Eau et biodiversité

Dérogations à la protection des espèces : généralités

, par David GONIDEC

L’article L 411-2-4° du code de l’environnement, décliné par les articles R 411-6 à R411-14 et par arrêté interministériel du 19 février 2007, prévoit la possibilité d’édicter des arrêtés préfectoraux ou ministériels de dérogation aux interdictions mentionnées à l’article L 411-1 du code de l’environnement.

Ces dérogations espèces protégées ne peuvent toutefois être délivrées que pour des motifs listés à L’article L411-2-4° du code de l’environnement et à condition qu’il n’existe pas d’autre solution satisfaisante et que la dérogation ne nuise pas au maintien, dans un état de conservation favorable, des populations des espèces concernées dans leur aire de répartition naturelle.

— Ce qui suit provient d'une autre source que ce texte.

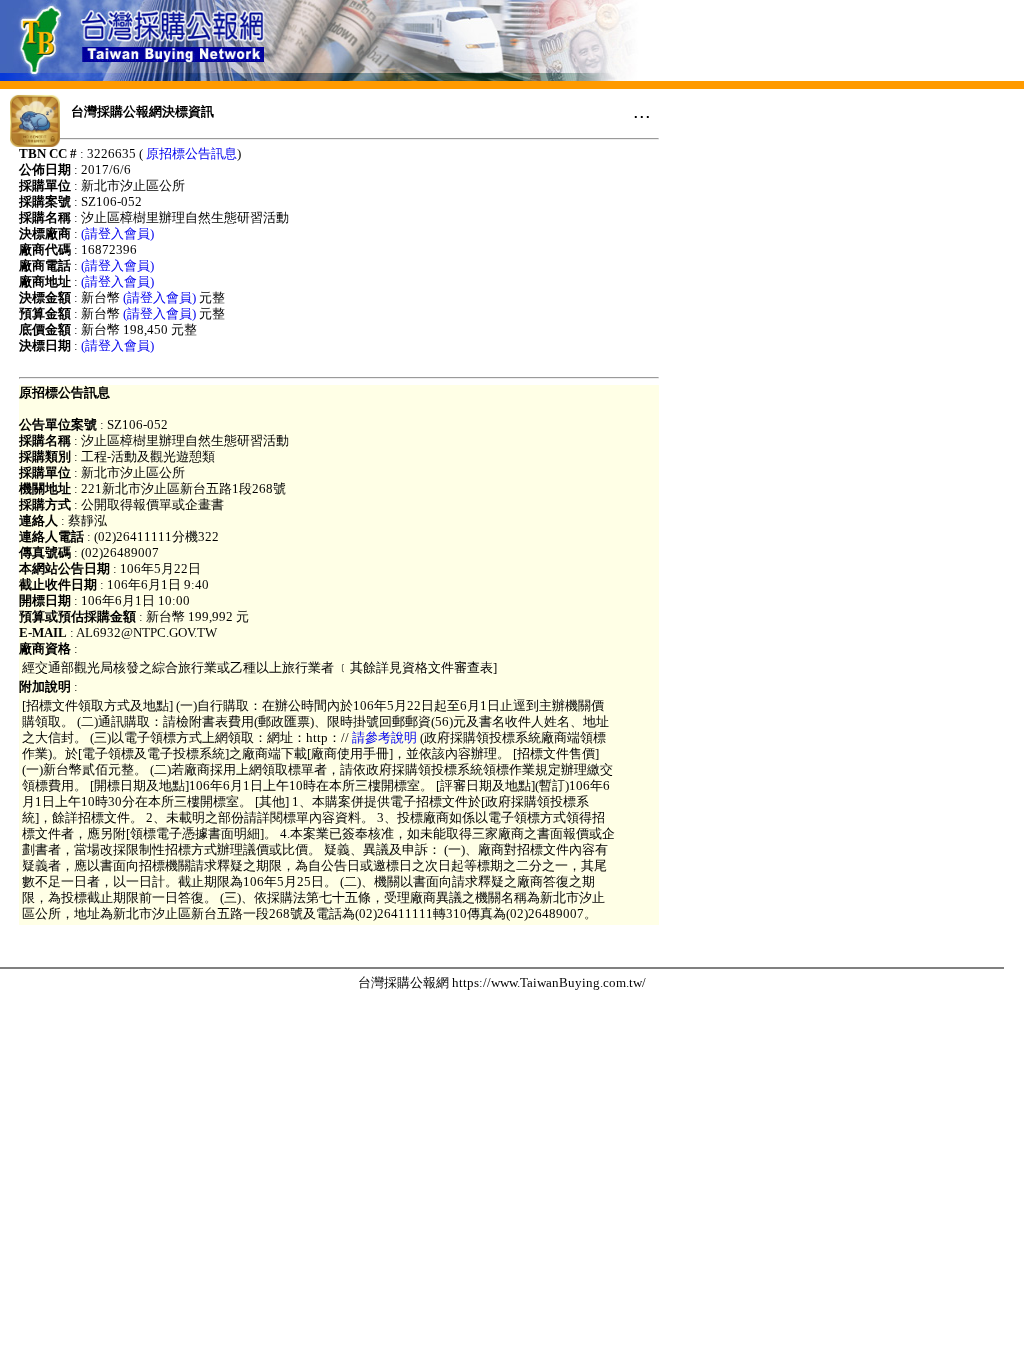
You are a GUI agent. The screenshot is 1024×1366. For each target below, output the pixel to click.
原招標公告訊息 (191, 153)
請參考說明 (384, 737)
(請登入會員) (117, 233)
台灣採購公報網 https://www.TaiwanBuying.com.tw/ (502, 982)
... (642, 111)
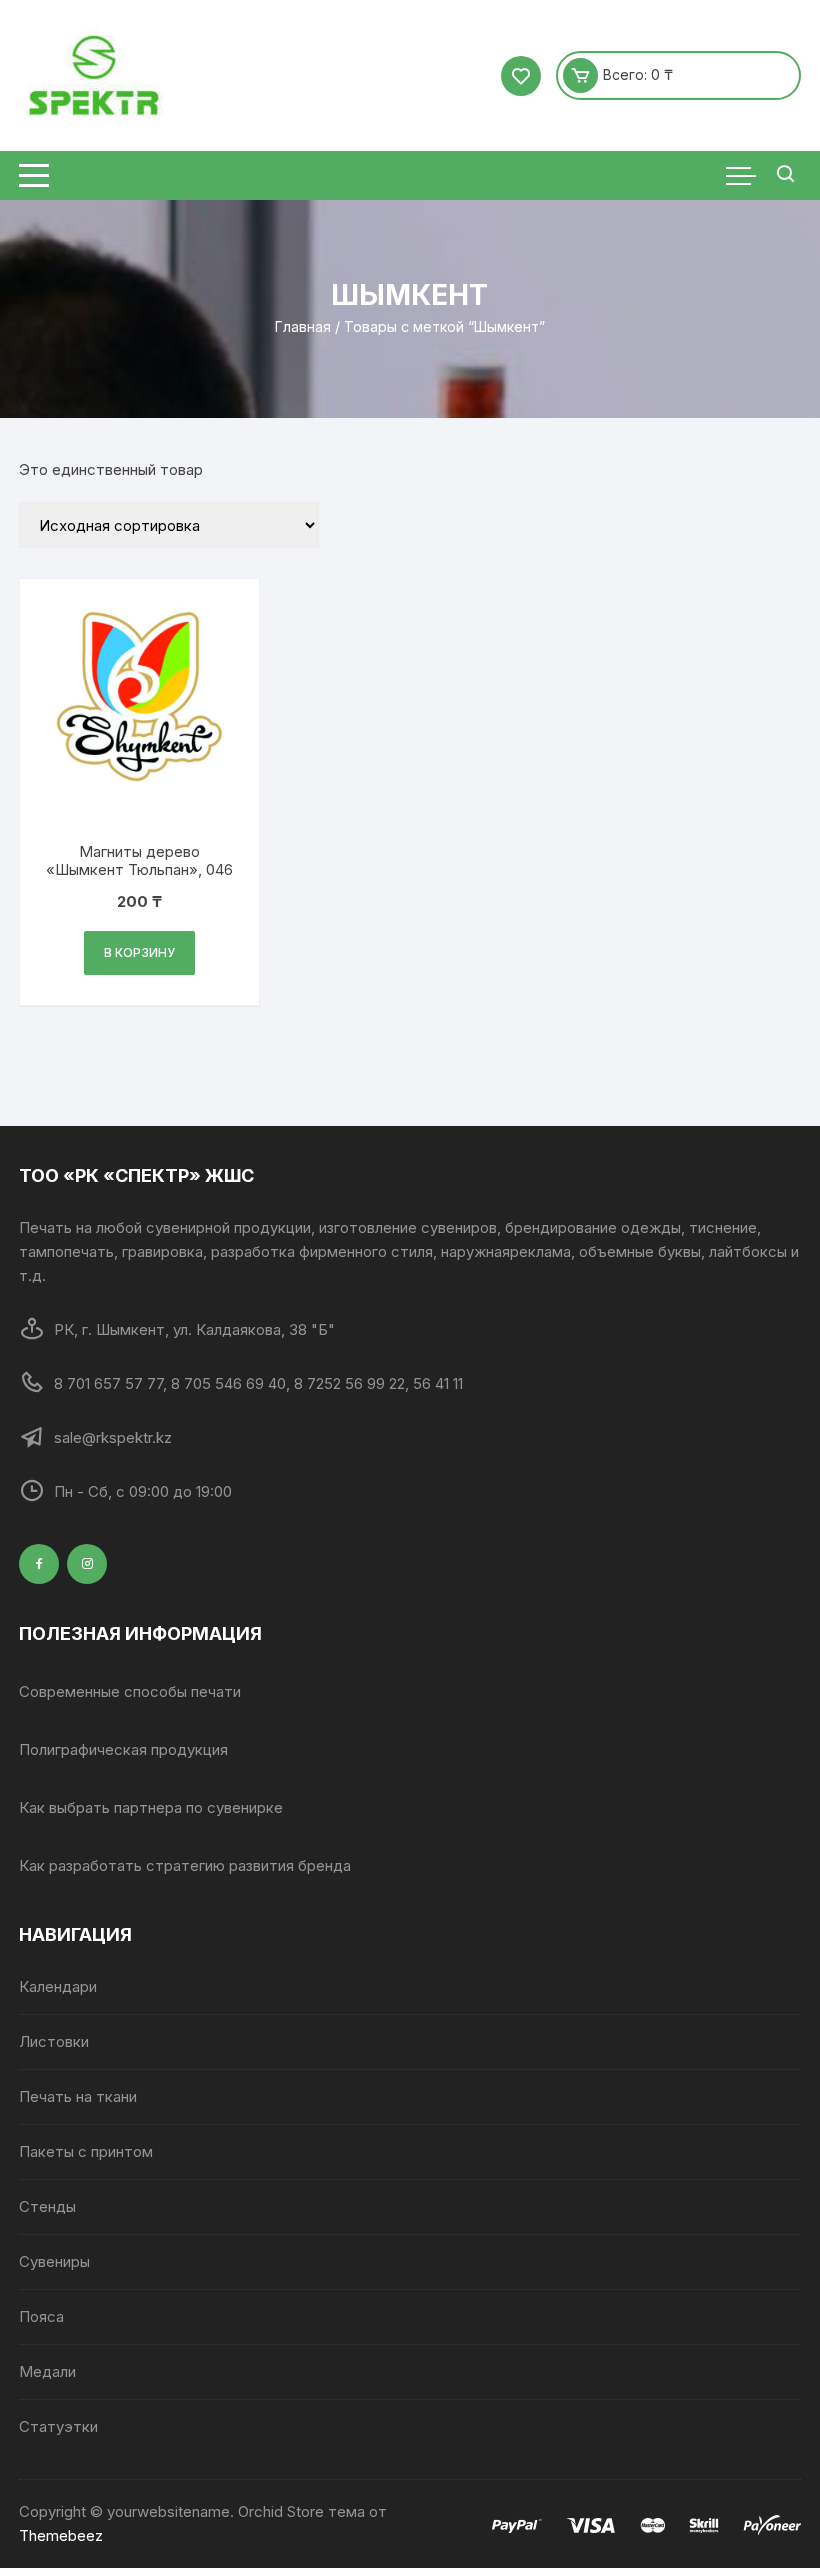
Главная (303, 326)
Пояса (41, 2316)
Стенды (47, 2206)
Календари (58, 1986)
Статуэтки (58, 2426)
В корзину (139, 952)
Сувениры (54, 2261)
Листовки (54, 2041)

Les motifs prévus par l’article L411-2-4° sont :
a) Dans l’intérêt de la protection de la faune et de la flore sauvages et de la conservation des habitats naturels ;
b) Pour prévenir des dommages importants notamment aux cultures, à l’élevage, aux forêts, aux pêcheries, aux eaux et à d’autres formes de propriété ;
c) Dans l’intérêt de la santé et de la sécurité publiques ou pour d’autres raisons impératives d’intérêt public majeur, y compris de nature sociale ou économique, et pour des motifs qui comporteraient des conséquences bénéfiques primordiales pour l’environnement ;
d) À des fins de recherche et d’éducation, de repeuplement et de réintroduction de ces espèces et pour des opérations de reproduction nécessaires à ces fins, y compris la propagation artificielle des plantes ;
e) Pour permettre, dans des conditions strictement contrôlées, d’une manière sélective et dans une mesure limitée, la prise ou la détention d’un nombre limité et spécifié de certains spécimens.

En résumé, les dérogations espèces protégées ne peuvent être obtenues que si 3 conditions sont réunies :
1/ Être motivées par un des cas prévus par l’article L411-2-4° ;
2/ Qu’il n’existe pas d’alternative satisfaisante autre que l’atteinte aux espèces protégées ;
3/ Ne pas nuire au maintien de l’état de conservation des espèces concernées, le cas échéant après application de la séquence « éviter, réduire, compenser ».